A freshman, who shall remain nameless to protect the student’s privacy, with no Instagram account themselves, was pictured in a post on the wegohottestppl account. The student learned of these posts through Cruz.

“I was mortified that someone could use my image, without my consent, and I’m still kind of recovering from it weeks later,” the student said.

“It’s very distasteful watching something like that happen to my friend,” Cruz said.

The rise of social media is unlike any other issue within schools, as there is no set procedure on how to deal with inappropriate content, and it is impossible to keep up with new trends. Students are the only ones who understand the severity of certain posts, and while they can easily recognize when something feels like bullying, many believe there is little they can do.

“Our control over what gets posted is very limited,” WCCHS Dean of Students Janet Hurtado said.

Though there is little the administration can do, involving these accounts, the opportunity for individual students to take action is still always available 

“If someone is posted on there and they don’t want to be there, best bet is to still come and report it to us, and we’ll look into it and try to figure out who it is or try to get it taken down. But we do have a limitation,” said Hurtado 

The extent to which social media posts can be addressed by a school remains a gray area. In 2021, a big case was taken all the way to the Supreme Court, concerning then 14-year-old cheerleader Brandi Levy, from Pennsylvania who was videotaped engaging in “disruptive behavior‘. She posted a photo of herself and a friend flipping the bird to the camera, along with a message that said, “F*** the school. … F*** cheer, F*** everything.” 

And while Levy’s case is not exactly like WEGO’s, they do hold some similarities: the Supreme Court ruled in favor of Levy and her family, who claimed that the school could not punish students for off-campus behavior regardless of the context. Nevertheless, the court did declare that schools may, in fact, punish some speech that occurs off-campus or outside of school hours, especially if it is harassing, bullying, cheating or otherwise disruptive.

The following list describes situations in which schools can legally discipline online behavior. 

  1. There is a legitimate and compelling state interest, such as a violation of a code of conduct established by school policy. (Tatro v. University of Minnesota, 2012)
  2. The social media content is directed at the school community in some way that could reasonably be understood to be threatening. (Bell v. Itawamba County School Board, 2015)
  3. It could potentially cause a substantive and material disruption to the educational process. (Tinker v. Des Moines, 1969)
  4. It promotes illegal activity, such as illegal drug or alcohol use, theft, etc. (Morse v. Frederick, 2007)
  5. If the content is obscene, lewd, or plainly offensive, vulgar, indecent, racist, or otherwise inappropriate in a school setting, e.g., sexually suggestive. (Bethel Sch. Dist. No. 403 v. Fraser, 1986)

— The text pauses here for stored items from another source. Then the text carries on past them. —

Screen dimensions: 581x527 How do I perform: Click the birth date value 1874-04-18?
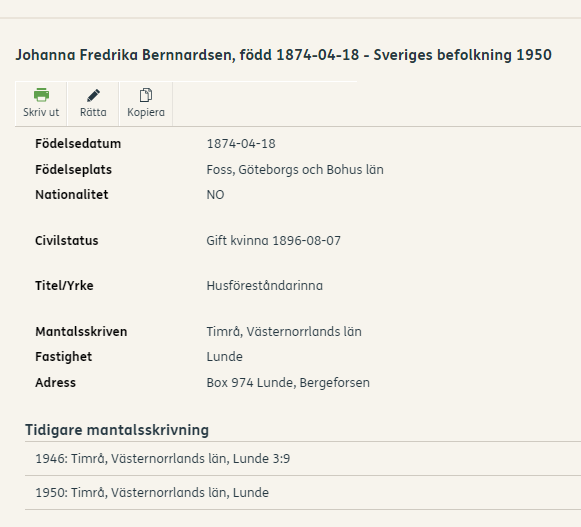(241, 144)
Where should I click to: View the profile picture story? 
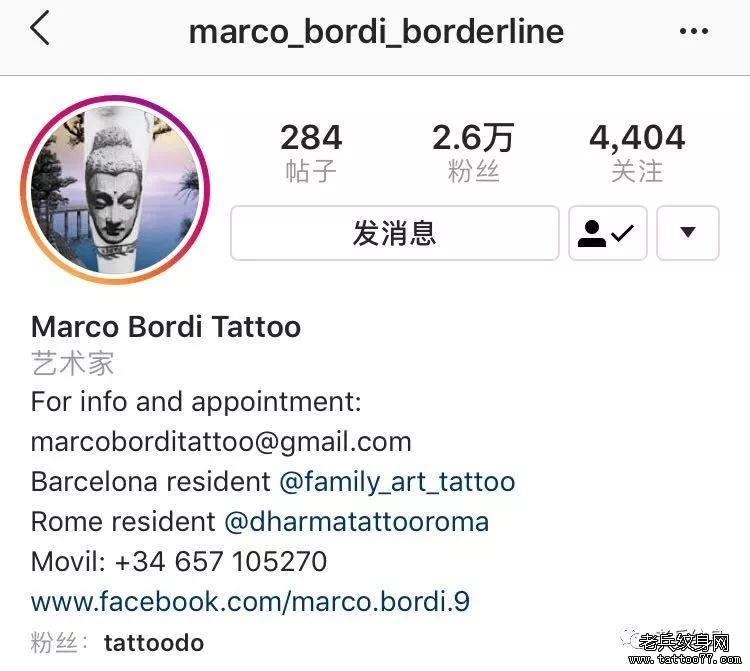(115, 190)
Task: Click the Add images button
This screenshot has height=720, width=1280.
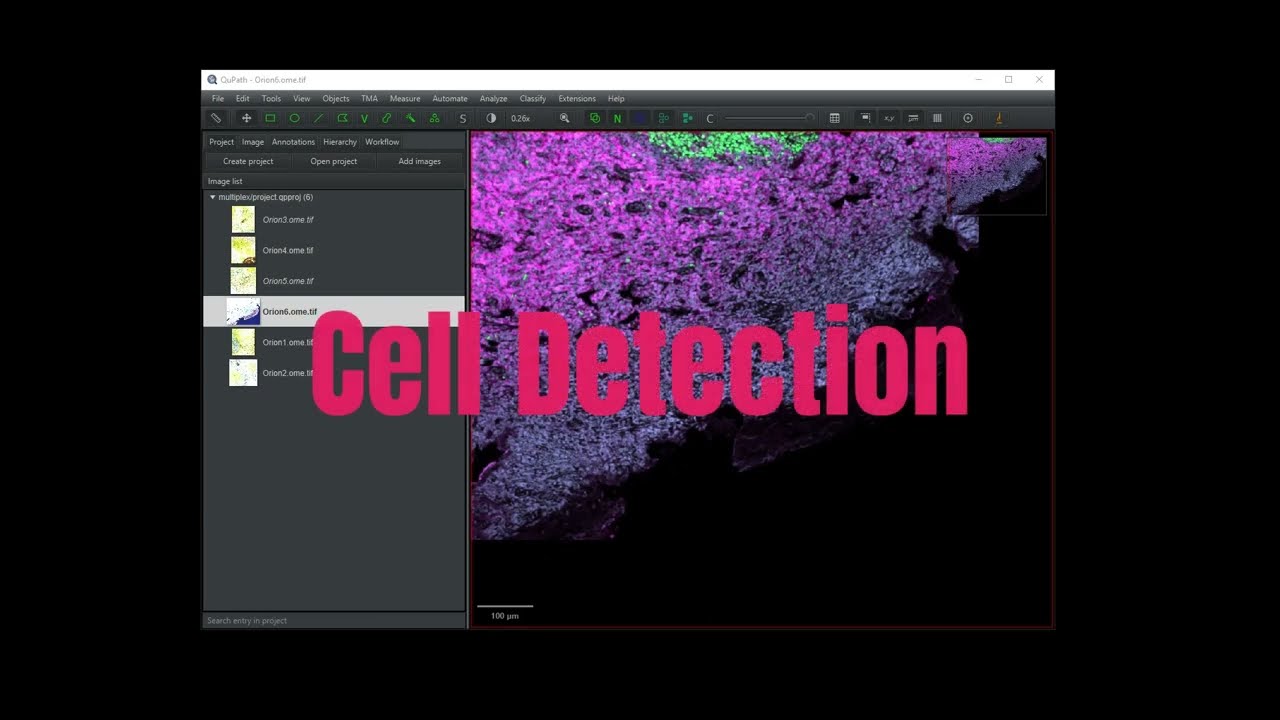Action: (x=419, y=161)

The unique issue with Instagram and social media is the anonymous factor: it takes less than five minutes to even create an account, and while one might be able to guess who runs these accounts, it is impossible to know for sure, or hold such a person accountable for anything posted. 

The general idea is that these accounts are allegedly posting whatever is sent to them by other students. The owners may not be going out of their way to seek content. 

“I do feel like the owner is young, like a freshman young. It gives off a vibe of a young person trying to impress older people, only to come off as childish,” Cruz said.